***** PROVIDED PASSAGE

It is expected that lithium hydroxide prices will continue to decline in the short term.
Refined cobalt:
This week, the spot price of refined cobalt maintained a fluctuating trend. On the supply side, due to the low profitability of refined cobalt production, the operating rate of smelters remained relatively low, resulting in a slight decrease in refined cobalt supply. On the demand side, influenced by the DRC's policy-related news, some smelters and traders reported an increased willingness of downstream producers to inquire about prices. However, most buyers and sellers are still in the negotiation phase, and overall market transactions remain sluggish. The DRC's policy is expected to be officially announced by the end of this week. It is anticipated that after the policy is implemented, there will be significant changes in spot prices.
Intermediate products:
This week, the spot price of cobalt intermediate products remained stable. On the supply side, mainstream mines continued to maintain their long-term contract supply rhythm, and traders' offers remained stable. On the demand side, downstream smelters continued to deplete their inventories, and some traders showed increased interest in inquiring about prices, but actual transactions were limited. Overall, due to the uncertainty surrounding the DRC's subsequent policies, buyers and sellers remained cautious, and overall spot transactions were sluggish. The DRC's policy is expected to be officially announced by the end of this week. It is anticipated that after the policy is implemented, some smelters that had previously stockpiled less will gradually resume procurement, and market transactions may improve.
Cobalt salts (cobalt sulphate and cobalt chloride):
This week, the spot price of cobalt sulphate declined slightly. On the supply side, the offers of mainstream cobalt sulphate smelters remained relatively stable, with some enterprises lowering their offers to boost mid-year performance, while the offers of recycling plants remained at the lower end of the market. On the demand side, orders from ternary cathode precursor producers did not show significant recovery, maintaining just-in-time procurement. Refined cobalt procurement was basically suspended due to its low profitability, and Co3O4 producers were still depleting their inventories due to excessive stockpiling in the early stage. Overall, although the willingness of downstream producers to inquire about prices increased somewhat due to the DRC's policy-related news, buyers remained cautious, with inquiries mainly aimed at probing sellers' bottom prices, and actual market transactions were limited. The DRC's policy is expected to be officially announced by the end of this week. It is anticipated that after the policy is implemented, there will be significant fluctuations in the spot price of cobalt sulphate.

**********

> YOUR TASKS:
a. Return everything in the cobalt market report from "It is expected" down to "in spot prices.", reproduced word for word.
b. Retype the listing exactly, everything from its first line down to and including the line containing "click(531, 61)".

***** DATA FOR THIS TASK

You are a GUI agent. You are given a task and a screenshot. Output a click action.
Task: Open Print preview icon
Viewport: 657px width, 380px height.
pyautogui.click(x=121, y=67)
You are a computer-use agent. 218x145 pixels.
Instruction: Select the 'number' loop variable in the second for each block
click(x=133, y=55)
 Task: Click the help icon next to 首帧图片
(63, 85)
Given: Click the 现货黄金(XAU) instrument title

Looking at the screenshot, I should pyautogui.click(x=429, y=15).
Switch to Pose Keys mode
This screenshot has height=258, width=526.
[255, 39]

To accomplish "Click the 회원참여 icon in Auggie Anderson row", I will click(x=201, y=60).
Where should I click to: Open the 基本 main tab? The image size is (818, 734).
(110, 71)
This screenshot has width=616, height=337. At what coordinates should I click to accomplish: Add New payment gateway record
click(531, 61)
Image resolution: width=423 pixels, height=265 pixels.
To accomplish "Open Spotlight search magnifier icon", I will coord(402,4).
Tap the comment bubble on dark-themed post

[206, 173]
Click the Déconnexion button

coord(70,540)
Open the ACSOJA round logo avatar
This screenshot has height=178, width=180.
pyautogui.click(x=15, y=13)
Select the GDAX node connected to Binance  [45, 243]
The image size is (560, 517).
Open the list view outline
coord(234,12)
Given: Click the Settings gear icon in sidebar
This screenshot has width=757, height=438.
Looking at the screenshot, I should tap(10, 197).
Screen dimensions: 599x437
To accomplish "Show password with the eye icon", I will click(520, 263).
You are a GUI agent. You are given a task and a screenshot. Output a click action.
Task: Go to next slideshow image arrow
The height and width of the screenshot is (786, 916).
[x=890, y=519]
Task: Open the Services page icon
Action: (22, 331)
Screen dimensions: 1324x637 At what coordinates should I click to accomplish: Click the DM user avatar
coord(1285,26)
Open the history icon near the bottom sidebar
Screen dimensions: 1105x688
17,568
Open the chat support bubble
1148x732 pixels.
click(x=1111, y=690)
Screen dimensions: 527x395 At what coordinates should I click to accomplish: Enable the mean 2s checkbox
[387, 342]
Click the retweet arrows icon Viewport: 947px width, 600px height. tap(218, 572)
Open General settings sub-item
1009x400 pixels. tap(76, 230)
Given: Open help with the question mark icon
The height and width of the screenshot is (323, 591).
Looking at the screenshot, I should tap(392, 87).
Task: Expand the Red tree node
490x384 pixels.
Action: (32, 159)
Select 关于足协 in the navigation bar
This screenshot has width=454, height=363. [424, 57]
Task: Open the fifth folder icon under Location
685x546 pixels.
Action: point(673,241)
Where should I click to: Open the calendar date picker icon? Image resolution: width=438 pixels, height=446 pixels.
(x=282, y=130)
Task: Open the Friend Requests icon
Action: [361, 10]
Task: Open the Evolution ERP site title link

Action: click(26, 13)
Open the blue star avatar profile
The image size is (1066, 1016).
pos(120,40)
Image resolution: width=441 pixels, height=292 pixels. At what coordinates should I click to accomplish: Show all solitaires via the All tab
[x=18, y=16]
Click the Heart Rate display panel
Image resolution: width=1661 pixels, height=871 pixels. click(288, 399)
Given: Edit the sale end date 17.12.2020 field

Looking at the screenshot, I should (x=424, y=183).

**********

> RESULTS:
a.
It is expected that lithium hydroxide prices will continue to decline in the short term.
Refined cobalt:
This week, the spot price of refined cobalt maintained a fluctuating trend. On the supply side, due to the low profitability of refined cobalt production, the operating rate of smelters remained relatively low, resulting in a slight decrease in refined cobalt supply. On the demand side, influenced by the DRC's policy-related news, some smelters and traders reported an increased willingness of downstream producers to inquire about prices. However, most buyers and sellers are still in the negotiation phase, and overall market transactions remain sluggish. The DRC's policy is expected to be officially announced by the end of this week. It is anticipated that after the policy is implemented, there will be significant changes in spot prices.

b.
You are a GUI agent. You are given a task and a screenshot. Output a click action.
Task: Open Print preview icon
Viewport: 657px width, 380px height.
pyautogui.click(x=121, y=67)
You are a computer-use agent. 218x145 pixels.
Instruction: Select the 'number' loop variable in the second for each block
click(x=133, y=55)
 Task: Click the help icon next to 首帧图片
(63, 85)
Given: Click the 现货黄金(XAU) instrument title

Looking at the screenshot, I should pyautogui.click(x=429, y=15).
Switch to Pose Keys mode
This screenshot has height=258, width=526.
[255, 39]

To accomplish "Click the 회원참여 icon in Auggie Anderson row", I will click(x=201, y=60).
Where should I click to: Open the 基本 main tab? The image size is (818, 734).
(110, 71)
This screenshot has width=616, height=337. At what coordinates should I click to accomplish: Add New payment gateway record
click(531, 61)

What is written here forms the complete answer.